### Task details
These entries must be printed again exactly as they are.

### Extracted data
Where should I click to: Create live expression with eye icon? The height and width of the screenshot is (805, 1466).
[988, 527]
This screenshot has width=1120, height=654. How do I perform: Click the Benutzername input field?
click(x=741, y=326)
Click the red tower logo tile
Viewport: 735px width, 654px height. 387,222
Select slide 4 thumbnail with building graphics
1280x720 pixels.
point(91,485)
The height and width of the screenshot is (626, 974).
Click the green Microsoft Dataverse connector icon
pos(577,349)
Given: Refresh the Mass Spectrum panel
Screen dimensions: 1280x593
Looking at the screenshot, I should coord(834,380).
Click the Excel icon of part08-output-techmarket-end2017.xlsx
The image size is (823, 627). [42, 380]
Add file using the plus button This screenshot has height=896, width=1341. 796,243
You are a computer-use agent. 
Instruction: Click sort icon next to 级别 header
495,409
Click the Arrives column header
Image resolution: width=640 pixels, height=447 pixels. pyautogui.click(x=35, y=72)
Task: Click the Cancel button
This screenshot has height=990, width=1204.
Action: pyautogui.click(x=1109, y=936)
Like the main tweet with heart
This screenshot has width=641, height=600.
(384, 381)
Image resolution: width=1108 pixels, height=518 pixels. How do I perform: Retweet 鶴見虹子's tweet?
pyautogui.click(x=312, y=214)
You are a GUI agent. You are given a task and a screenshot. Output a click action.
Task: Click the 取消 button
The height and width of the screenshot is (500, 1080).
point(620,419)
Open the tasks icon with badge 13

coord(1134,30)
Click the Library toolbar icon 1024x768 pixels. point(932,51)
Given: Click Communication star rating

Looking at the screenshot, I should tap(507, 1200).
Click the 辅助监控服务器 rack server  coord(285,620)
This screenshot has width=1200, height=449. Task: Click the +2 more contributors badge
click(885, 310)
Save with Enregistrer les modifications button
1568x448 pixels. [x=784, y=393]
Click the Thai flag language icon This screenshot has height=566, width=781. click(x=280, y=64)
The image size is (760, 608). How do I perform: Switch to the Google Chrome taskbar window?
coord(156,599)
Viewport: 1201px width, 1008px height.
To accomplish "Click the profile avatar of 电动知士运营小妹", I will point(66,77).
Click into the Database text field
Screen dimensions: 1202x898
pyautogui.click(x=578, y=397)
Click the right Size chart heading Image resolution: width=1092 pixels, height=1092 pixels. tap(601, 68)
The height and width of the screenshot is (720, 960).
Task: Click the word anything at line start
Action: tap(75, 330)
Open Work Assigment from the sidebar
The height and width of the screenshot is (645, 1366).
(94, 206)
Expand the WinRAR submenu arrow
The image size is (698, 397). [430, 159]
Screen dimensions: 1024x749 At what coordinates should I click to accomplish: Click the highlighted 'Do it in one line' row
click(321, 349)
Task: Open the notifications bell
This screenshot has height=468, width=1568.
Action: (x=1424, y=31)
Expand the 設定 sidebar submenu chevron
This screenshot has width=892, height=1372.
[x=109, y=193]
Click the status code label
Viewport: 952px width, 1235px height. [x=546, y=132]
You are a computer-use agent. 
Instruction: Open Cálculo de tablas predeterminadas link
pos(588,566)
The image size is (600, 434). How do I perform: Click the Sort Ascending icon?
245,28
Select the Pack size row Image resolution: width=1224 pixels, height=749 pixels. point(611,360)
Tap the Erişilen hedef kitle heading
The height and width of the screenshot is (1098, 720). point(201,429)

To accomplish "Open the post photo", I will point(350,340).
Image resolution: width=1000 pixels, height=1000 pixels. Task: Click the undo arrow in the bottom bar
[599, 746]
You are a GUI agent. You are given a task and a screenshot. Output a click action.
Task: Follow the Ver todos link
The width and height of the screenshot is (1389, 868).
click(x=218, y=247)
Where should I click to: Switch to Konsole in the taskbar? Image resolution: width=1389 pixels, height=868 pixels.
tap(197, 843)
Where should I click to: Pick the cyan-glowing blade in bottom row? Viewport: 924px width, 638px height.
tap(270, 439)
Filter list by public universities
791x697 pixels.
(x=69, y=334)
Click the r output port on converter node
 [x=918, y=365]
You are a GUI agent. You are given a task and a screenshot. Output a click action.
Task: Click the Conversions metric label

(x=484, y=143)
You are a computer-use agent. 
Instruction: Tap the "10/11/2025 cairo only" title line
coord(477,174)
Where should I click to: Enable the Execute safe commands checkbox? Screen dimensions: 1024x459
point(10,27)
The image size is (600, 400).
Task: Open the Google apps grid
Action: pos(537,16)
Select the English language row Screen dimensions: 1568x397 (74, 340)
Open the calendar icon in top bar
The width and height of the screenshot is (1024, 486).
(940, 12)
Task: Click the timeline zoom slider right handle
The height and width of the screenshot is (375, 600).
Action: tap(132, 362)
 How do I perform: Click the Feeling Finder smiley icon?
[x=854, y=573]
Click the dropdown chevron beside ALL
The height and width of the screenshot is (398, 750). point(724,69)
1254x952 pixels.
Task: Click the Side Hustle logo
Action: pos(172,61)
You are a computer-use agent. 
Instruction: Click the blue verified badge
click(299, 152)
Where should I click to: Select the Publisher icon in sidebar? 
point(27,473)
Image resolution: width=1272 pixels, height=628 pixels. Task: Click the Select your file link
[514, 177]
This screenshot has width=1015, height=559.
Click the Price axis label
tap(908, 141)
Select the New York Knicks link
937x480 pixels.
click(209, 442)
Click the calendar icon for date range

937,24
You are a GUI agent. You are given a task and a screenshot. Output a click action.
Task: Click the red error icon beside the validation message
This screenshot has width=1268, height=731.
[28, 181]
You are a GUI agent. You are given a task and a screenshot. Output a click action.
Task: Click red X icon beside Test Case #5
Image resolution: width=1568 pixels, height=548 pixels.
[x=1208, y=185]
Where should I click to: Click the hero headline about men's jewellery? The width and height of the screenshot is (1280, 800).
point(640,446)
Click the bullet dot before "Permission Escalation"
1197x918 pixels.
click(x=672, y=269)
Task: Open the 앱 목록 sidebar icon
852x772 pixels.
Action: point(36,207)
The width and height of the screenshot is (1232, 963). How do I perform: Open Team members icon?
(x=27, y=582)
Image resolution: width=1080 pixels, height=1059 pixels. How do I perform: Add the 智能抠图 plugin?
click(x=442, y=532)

### Result for this exercise
Where should I click to: Create live expression with eye icon? The height and width of the screenshot is (805, 1466).
[988, 527]
This screenshot has width=1120, height=654. How do I perform: Click the Benutzername input field?
click(x=741, y=326)
Click the red tower logo tile
Viewport: 735px width, 654px height. 387,222
Select slide 4 thumbnail with building graphics
1280x720 pixels.
point(91,485)
The height and width of the screenshot is (626, 974).
Click the green Microsoft Dataverse connector icon
pos(577,349)
Given: Refresh the Mass Spectrum panel
Screen dimensions: 1280x593
Looking at the screenshot, I should coord(834,380).
Click the Excel icon of part08-output-techmarket-end2017.xlsx
The image size is (823, 627). [42, 380]
Add file using the plus button This screenshot has height=896, width=1341. 796,243
You are a computer-use agent. 
Instruction: Click sort icon next to 级别 header
495,409
Click the Arrives column header
Image resolution: width=640 pixels, height=447 pixels. pyautogui.click(x=35, y=72)
Task: Click the Cancel button
This screenshot has height=990, width=1204.
Action: pyautogui.click(x=1109, y=936)
Like the main tweet with heart
This screenshot has width=641, height=600.
(384, 381)
Image resolution: width=1108 pixels, height=518 pixels. How do I perform: Retweet 鶴見虹子's tweet?
pyautogui.click(x=312, y=214)
You are a GUI agent. You are given a task and a screenshot. Output a click action.
Task: Click the 取消 button
The height and width of the screenshot is (500, 1080).
point(620,419)
Open the tasks icon with badge 13

coord(1134,30)
Click the Library toolbar icon 1024x768 pixels. point(932,51)
Given: Click Communication star rating

Looking at the screenshot, I should tap(507, 1200).
Click the 辅助监控服务器 rack server  coord(285,620)
This screenshot has width=1200, height=449. Task: Click the +2 more contributors badge
click(885, 310)
Save with Enregistrer les modifications button
1568x448 pixels. [x=784, y=393]
Click the Thai flag language icon This screenshot has height=566, width=781. click(x=280, y=64)
The image size is (760, 608). How do I perform: Switch to the Google Chrome taskbar window?
coord(156,599)
Viewport: 1201px width, 1008px height.
To accomplish "Click the profile avatar of 电动知士运营小妹", I will point(66,77).
Click into the Database text field
Screen dimensions: 1202x898
pyautogui.click(x=578, y=397)
Click the right Size chart heading Image resolution: width=1092 pixels, height=1092 pixels. tap(601, 68)
The height and width of the screenshot is (720, 960).
Task: Click the word anything at line start
Action: tap(75, 330)
Open Work Assigment from the sidebar
The height and width of the screenshot is (645, 1366).
(94, 206)
Expand the WinRAR submenu arrow
The image size is (698, 397). [430, 159]
Screen dimensions: 1024x749 At what coordinates should I click to accomplish: Click the highlighted 'Do it in one line' row
click(321, 349)
Task: Open the notifications bell
This screenshot has height=468, width=1568.
Action: (x=1424, y=31)
Expand the 設定 sidebar submenu chevron
This screenshot has width=892, height=1372.
[x=109, y=193]
Click the status code label
Viewport: 952px width, 1235px height. [x=546, y=132]
You are a computer-use agent. 
Instruction: Open Cálculo de tablas predeterminadas link
pos(588,566)
The image size is (600, 434). How do I perform: Click the Sort Ascending icon?
245,28
Select the Pack size row Image resolution: width=1224 pixels, height=749 pixels. point(611,360)
Tap the Erişilen hedef kitle heading
The height and width of the screenshot is (1098, 720). point(201,429)

To accomplish "Open the post photo", I will point(350,340).
Image resolution: width=1000 pixels, height=1000 pixels. Task: Click the undo arrow in the bottom bar
[599, 746]
You are a GUI agent. You are given a task and a screenshot. Output a click action.
Task: Follow the Ver todos link
The width and height of the screenshot is (1389, 868).
click(x=218, y=247)
Where should I click to: Switch to Konsole in the taskbar? Image resolution: width=1389 pixels, height=868 pixels.
tap(197, 843)
Where should I click to: Pick the cyan-glowing blade in bottom row? Viewport: 924px width, 638px height.
tap(270, 439)
Filter list by public universities
791x697 pixels.
(x=69, y=334)
Click the r output port on converter node
 [x=918, y=365]
You are a GUI agent. You are given a task and a screenshot. Output a click action.
Task: Click the Conversions metric label

(x=484, y=143)
You are a computer-use agent. 
Instruction: Tap the "10/11/2025 cairo only" title line
coord(477,174)
Where should I click to: Enable the Execute safe commands checkbox? Screen dimensions: 1024x459
point(10,27)
The image size is (600, 400).
Task: Open the Google apps grid
Action: pos(537,16)
Select the English language row Screen dimensions: 1568x397 (74, 340)
Open the calendar icon in top bar
The width and height of the screenshot is (1024, 486).
(940, 12)
Task: Click the timeline zoom slider right handle
The height and width of the screenshot is (375, 600).
Action: tap(132, 362)
 How do I perform: Click the Feeling Finder smiley icon?
[x=854, y=573]
Click the dropdown chevron beside ALL
The height and width of the screenshot is (398, 750). point(724,69)
1254x952 pixels.
Task: Click the Side Hustle logo
Action: pos(172,61)
You are a computer-use agent. 
Instruction: Click the blue verified badge
click(299, 152)
Where should I click to: Select the Publisher icon in sidebar? 
point(27,473)
Image resolution: width=1272 pixels, height=628 pixels. Task: Click the Select your file link
[514, 177]
This screenshot has width=1015, height=559.
Click the Price axis label
tap(908, 141)
Select the New York Knicks link
937x480 pixels.
click(209, 442)
Click the calendar icon for date range

937,24
You are a GUI agent. You are given a task and a screenshot. Output a click action.
Task: Click the red error icon beside the validation message
This screenshot has width=1268, height=731.
[28, 181]
You are a GUI agent. You are given a task and a screenshot. Output a click action.
Task: Click red X icon beside Test Case #5
Image resolution: width=1568 pixels, height=548 pixels.
[x=1208, y=185]
Where should I click to: Click the hero headline about men's jewellery? The width and height of the screenshot is (1280, 800).
point(640,446)
Click the bullet dot before "Permission Escalation"
1197x918 pixels.
click(x=672, y=269)
Task: Open the 앱 목록 sidebar icon
852x772 pixels.
Action: point(36,207)
The width and height of the screenshot is (1232, 963). How do I perform: Open Team members icon?
(x=27, y=582)
Image resolution: width=1080 pixels, height=1059 pixels. How do I perform: Add the 智能抠图 plugin?
click(x=442, y=532)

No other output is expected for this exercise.